今や「国民病」とも呼べる花粉症は、春だけのトラブルではないということがだいぶ知られるようになってきた。季節の変わり目にくしゃみや鼻水が出て「風邪かな? 」と思ったら、花粉症だったというケースも多いようだ。

そこで本稿では、秋の花粉症についてご紹介。急に発症してもあせらず、できることから対処して、少しでも快適な毎日を送れるようにしよう。

秋の花粉症にも注意が必要だ

花粉症の基礎知識

花粉症の人もそうでない人も、まずは花粉症のおさらいをしておこう。「自分は大丈夫」なんて思っている人でも案外、花粉症だったというケースもありうるため、しっかりとチェックを。

花粉症とは

花粉症の正体は、花粉に対して人間の体が起こすアレルギー反応。体の免疫反応が、花粉に過剰に反応して花粉症の症状が出る。

花粉症の症状

主な症状はくしゃみに鼻水、鼻づまりと、初期の症状が風邪とよく似ている。他に目のかゆみや充血、涙が出るといった症状が出るケースもある。目のかゆみを伴うことが多いのも花粉症の特徴だ。

花粉症かな? と思ったら

花粉症はアレルギー反応のため、セルフケアだけでは限界がある。早めに医療機関を受診し、ガイドライン通りの治療も行った方が楽に過ごせる。

花粉症は治る?

基本的に完治は難しいとされている。医師・薬剤師による治療(メディカルケア)とセルフケアの2本柱で、症状をできるだけ軽くするように努めるのが基本となる。

花粉症の「原因花粉」は50種類以上

日本における最多の原因花粉はスギで、花粉症患者の約70%はスギ花粉が原因とのこと(ただし、沖縄にはスギが生息していないなど地域によって特徴が異なる)。

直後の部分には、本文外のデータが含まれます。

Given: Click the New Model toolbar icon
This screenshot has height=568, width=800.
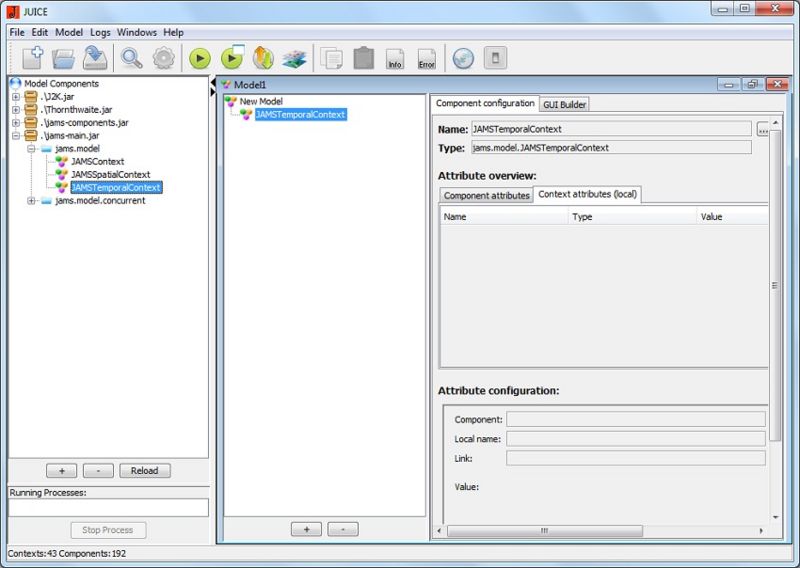Looking at the screenshot, I should pyautogui.click(x=32, y=58).
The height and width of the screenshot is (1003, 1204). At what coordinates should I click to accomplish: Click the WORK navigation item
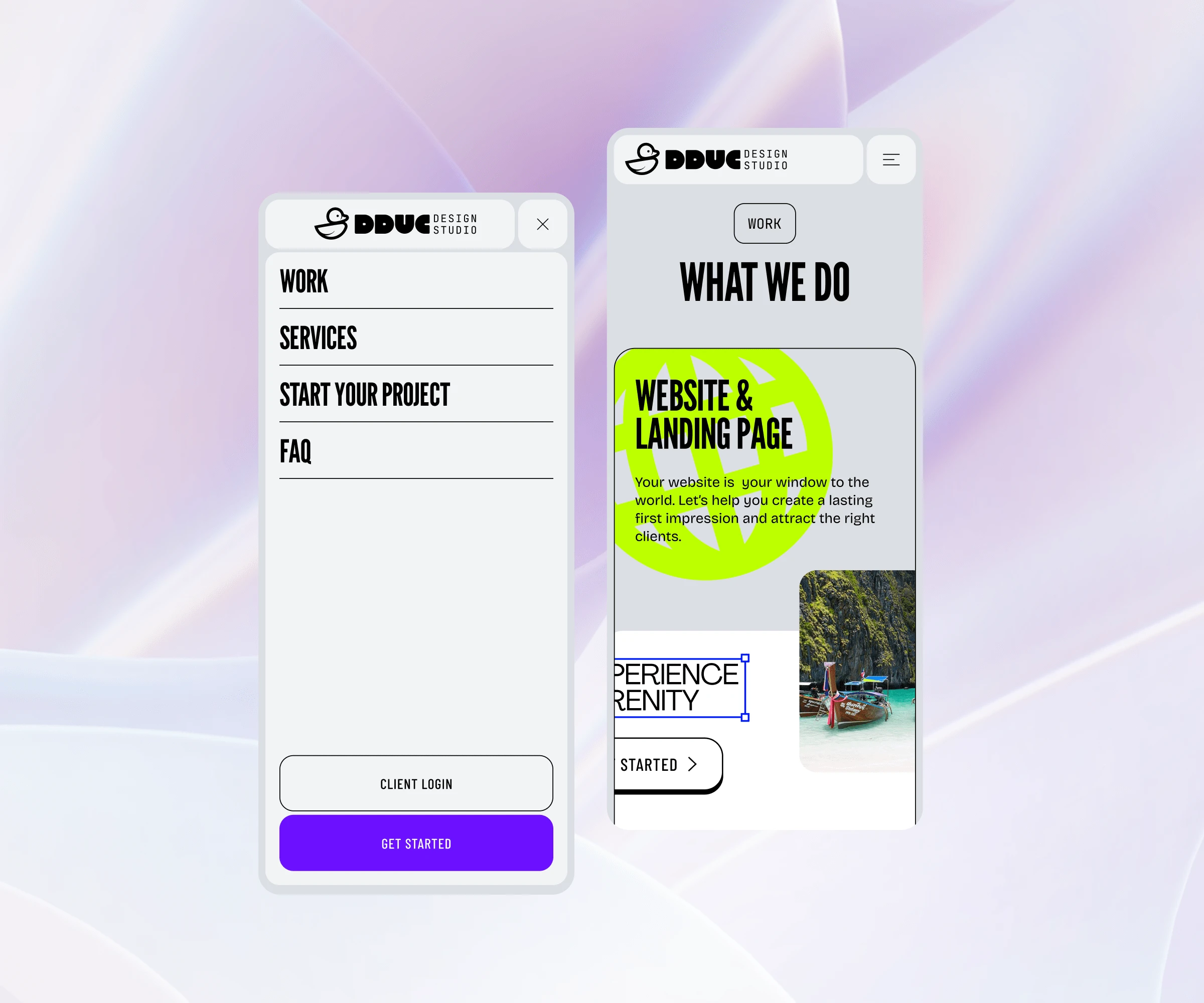tap(304, 281)
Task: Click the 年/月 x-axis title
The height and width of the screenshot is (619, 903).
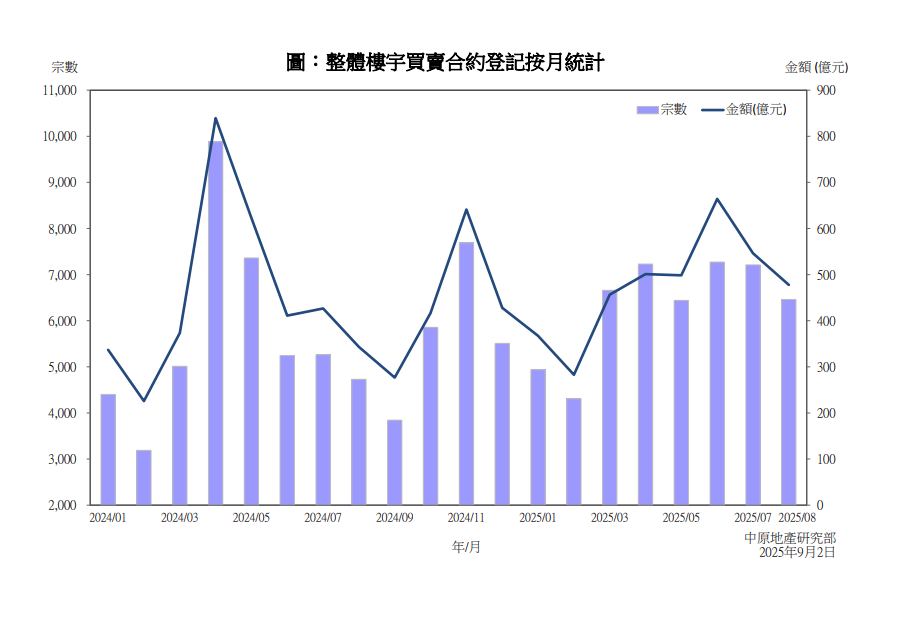Action: click(x=466, y=547)
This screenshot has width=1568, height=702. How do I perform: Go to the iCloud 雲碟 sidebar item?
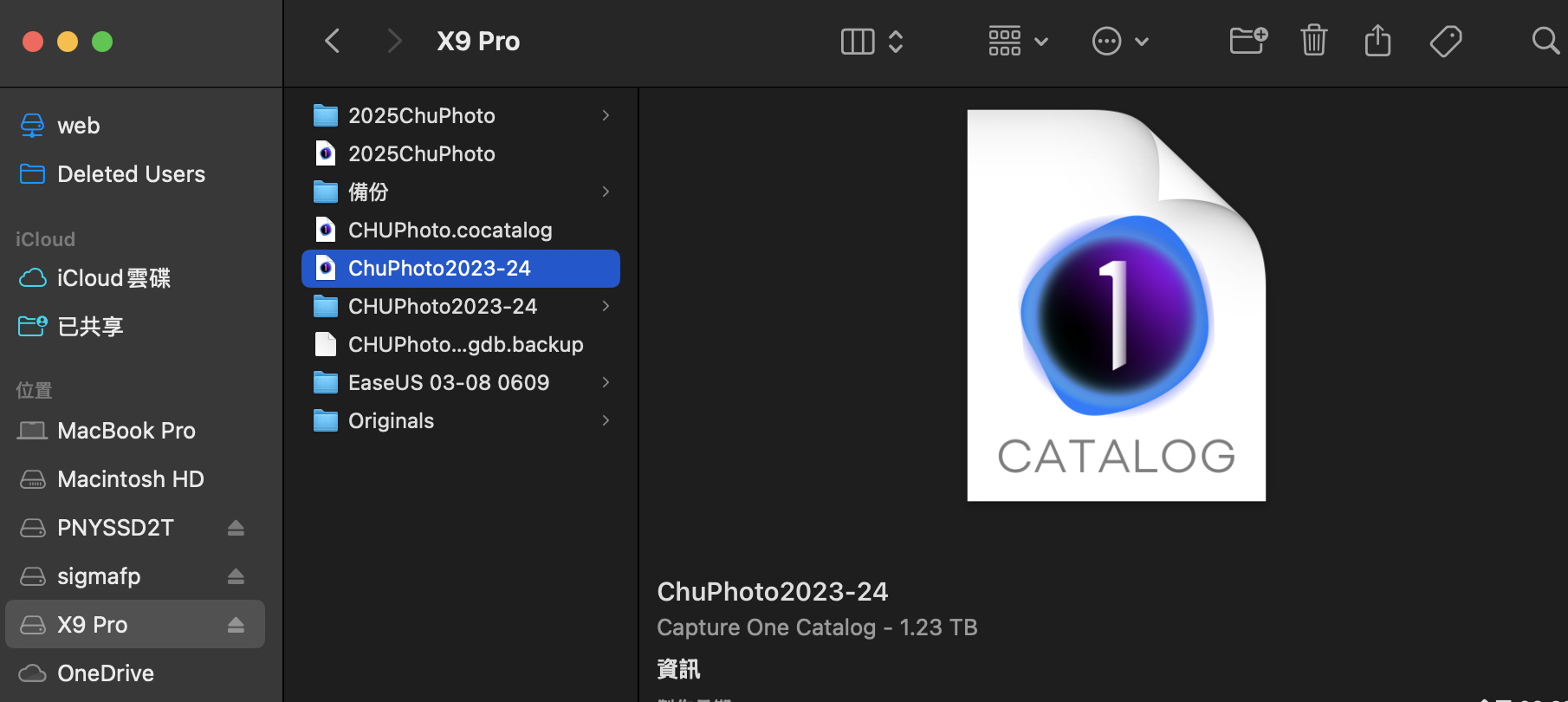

樹木の花粉ではスギのほか、ヒノキやシラカンバ、ハンノキ、オオバヤシャブシ、ケヤキ、コナラ、クヌギなどがある。草本ではイネ科のカモガヤやオオアワガエリ、キク科のブタクサ、オオブタクサ、ヨモギ、アサ科のカナムグラなどがあり、その数は50種類以上とも言われている。

なお、原因となる花粉は、自分がどんな季節に症状が出るかで推定が可能。耳鼻咽喉科などの専門医療機関で原因花粉を特定する検査を受け、症状に合わせた治療を受けるとよい。

花粉症の原因となる花粉は一年中飛散しているが、秋の花粉症の原因となる植物としてメジャーなのが以下の3つだ。

■キク科のブタクサ(8月~10月に飛散が多い)
■キク科のヨモギ(8月中旬~10月に飛散が多い)
■アサ科のカナムグラ(8月下旬~10月に飛散が多い)

上記のいずれも河原や公園、空き地などの身近に多く生息しているため、注意が必要。ちなみにブタクサは花粉の粒子が小さく、気管に入ってぜんそくのような症状を引き起こす場合も。また、スギは春が中心だが、秋にも少量の花粉が飛散することもあるため、油断は禁物だ。